One of the few things I lost when I left the religion of my upbringing was the ability to easily define my beliefs in a simple label. I am no longer “Southern Baptist” and all those two words immediately imply. I don’t in any way consider this a bad thing, but when people ask me what I believe now I don’t want to weigh them down with “I’m a Unitarian Universalist neo-pagan scientific pantheist humanist who practices Buddhist insight meditation (Vipassana),” even though it’s the truth. Sometimes, however, I have the personal need to privately unpack these labels that usually blend seamlessly in my daily life in order to get a better sense of who I am and where I’m going on this spiritual journey.
My degree is in education with a specialization in life and earth sciences. How does my love of science fit into my spiritual life? While I’ve always been a pagan at heart (but didn’t realize it), I discovered I was a scientific pantheist first. I won’t go into all the details of what scientific pantheists believe (for more information you can go here: http://www.pantheism.net/manifest.htm#statement), but in short I have a deep reverence for the universe and believe that science can ultimately explain all phenomena within it. Until that happens there are many mysteries I can’t explain, but I don’t believe they are caused by supernatural forces.
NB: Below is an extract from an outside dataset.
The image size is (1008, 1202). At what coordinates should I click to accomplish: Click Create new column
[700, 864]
I believe there are forces and events that are nothing short of miraculous in human terms, but I feel that they are all part of the natural system of our cosmos, that they all obey standard laws of biology and physics, and that we just still have a long way to go in some cases to define these laws. I believe that many of the things we do and do not understand are completely deserving of our awe. Both of the Cosmos television series serve as an excellent documentary of what it is I believe as a scientific pantheist.
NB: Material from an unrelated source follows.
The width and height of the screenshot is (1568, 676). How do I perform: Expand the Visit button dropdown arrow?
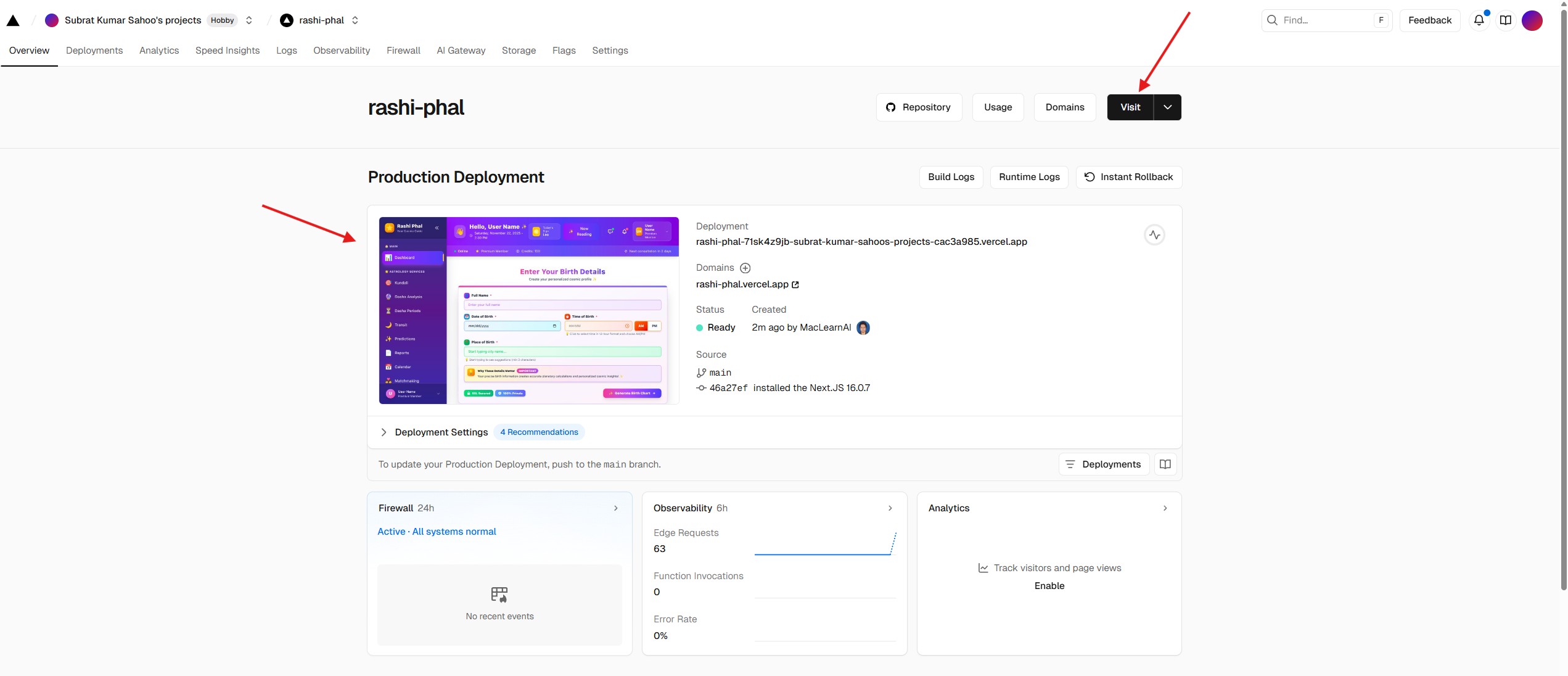pyautogui.click(x=1167, y=107)
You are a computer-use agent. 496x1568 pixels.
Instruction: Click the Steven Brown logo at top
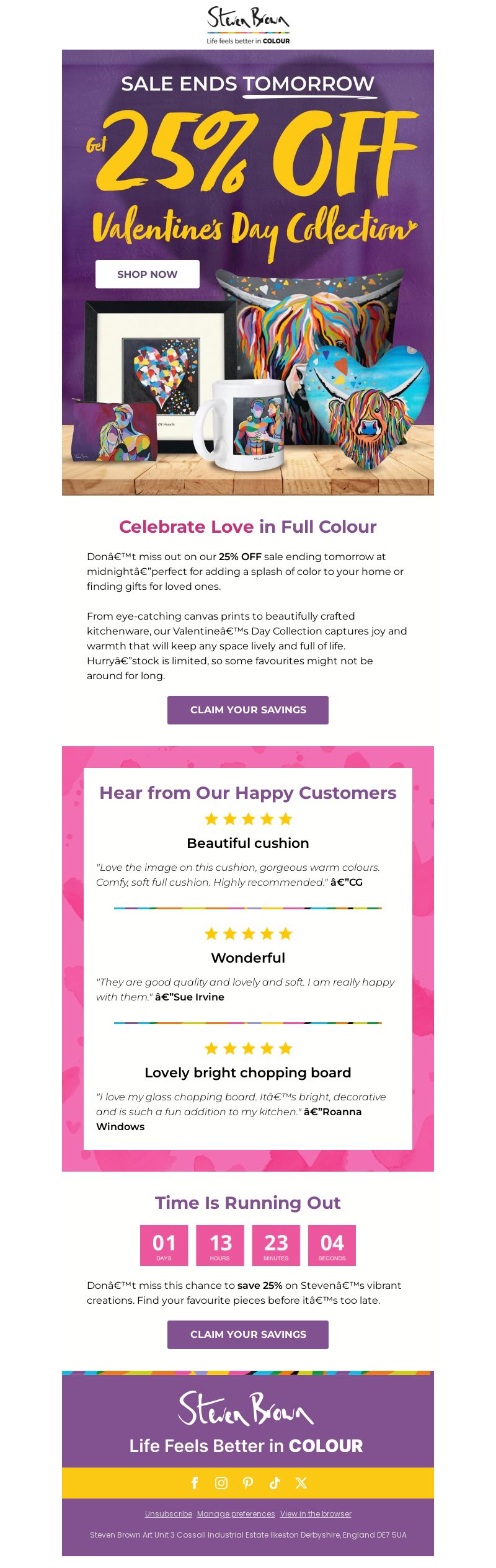(248, 25)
But then how can I be a pagan? Don’t all pagans believe in supernatural forces? A brief exploration with Google shows that this isn’t the case. Most probably do, and I have nothing but respect for those who do. As an earth-centered pagan, however, I believe that the universe is worthy in and of itself to be worshiped and honored in my rituals. Science, as the system I trust to explain the universe, is a great tool for shaping and enabling this worship. But it doesn’t fulfill my need to interact with the things I don’t understand and which sometimes bring about deep emotions and moving mental states. Ceremony and ritual help me meet that personal requirement, and I find that pagan rituals do so best of all.
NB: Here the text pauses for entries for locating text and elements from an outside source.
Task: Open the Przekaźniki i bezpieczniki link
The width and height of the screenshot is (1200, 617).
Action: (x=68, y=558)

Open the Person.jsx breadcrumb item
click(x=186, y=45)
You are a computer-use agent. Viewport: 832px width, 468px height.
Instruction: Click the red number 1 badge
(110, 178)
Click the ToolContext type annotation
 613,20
When I first participated with the women’s pagan circle at my UU fellowship, I was somewhat uncomfortable using the words “goddess” and “spirits.” I’ve since come to associate the forces and conditions of the universe that science cannot yet explain with those terms. To me these words are just as good as any others in naming that which cannot (yet) be named. There are also a lot of people who believe that we can be one with, if not the same as, “God” or “Goddess.” My spiritual nature can identify with the creativity, love, and sense of power so often attributed to supernatural beings – not that I consider myself to be above others in any way. So I’ve lost most of the wariness I once had for such terms. I often find myself thinking of science promotor Adam Savage’s words, “I reject your reality and substitute my own.” But this is something all thinking spiritual people do as they evolve.
In the end, I don’t feel any kind of disconnect between my love of science and my love of and reverence for nature. And maybe someday I’ll drop all the labels I’ve given to myself and just consider my spiritual beliefs to be what they are. In the meantime, I find them helpful in mapping out just what it is I do and do not believe, and that’s an excellent way to continue propelling myself down my own path.